- [EXERCISE PROMPT] Each line of the records below that contains "pixels" needs to be copied.

- [Stored records]
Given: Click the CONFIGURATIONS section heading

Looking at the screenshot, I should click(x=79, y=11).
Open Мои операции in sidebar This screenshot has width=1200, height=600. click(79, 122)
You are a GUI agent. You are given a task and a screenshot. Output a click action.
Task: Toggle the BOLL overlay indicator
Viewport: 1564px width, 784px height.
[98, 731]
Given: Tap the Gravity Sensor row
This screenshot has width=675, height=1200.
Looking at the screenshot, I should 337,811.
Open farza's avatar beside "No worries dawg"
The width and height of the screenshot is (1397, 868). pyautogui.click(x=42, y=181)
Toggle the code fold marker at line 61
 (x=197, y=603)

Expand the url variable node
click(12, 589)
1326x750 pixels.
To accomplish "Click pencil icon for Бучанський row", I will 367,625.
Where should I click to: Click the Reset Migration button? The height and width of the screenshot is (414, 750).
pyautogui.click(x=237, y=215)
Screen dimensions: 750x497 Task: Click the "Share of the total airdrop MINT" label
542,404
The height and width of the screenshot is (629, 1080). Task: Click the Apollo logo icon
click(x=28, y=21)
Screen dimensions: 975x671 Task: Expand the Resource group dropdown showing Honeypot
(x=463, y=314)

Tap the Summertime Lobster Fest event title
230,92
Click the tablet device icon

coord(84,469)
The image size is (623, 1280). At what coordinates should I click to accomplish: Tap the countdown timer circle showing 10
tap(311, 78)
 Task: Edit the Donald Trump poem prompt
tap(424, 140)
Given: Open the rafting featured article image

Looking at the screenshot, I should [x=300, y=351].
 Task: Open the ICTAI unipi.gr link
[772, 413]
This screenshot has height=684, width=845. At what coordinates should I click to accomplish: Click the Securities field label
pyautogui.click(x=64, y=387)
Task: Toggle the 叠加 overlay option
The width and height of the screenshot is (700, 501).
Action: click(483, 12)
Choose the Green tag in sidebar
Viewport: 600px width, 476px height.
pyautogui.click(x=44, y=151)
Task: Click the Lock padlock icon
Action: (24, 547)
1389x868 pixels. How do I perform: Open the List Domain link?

- [RESPONSE FOR THIS EXERCISE]
1326x750 pixels.
1389x868 pixels. How do I perform: Open the List Domain link?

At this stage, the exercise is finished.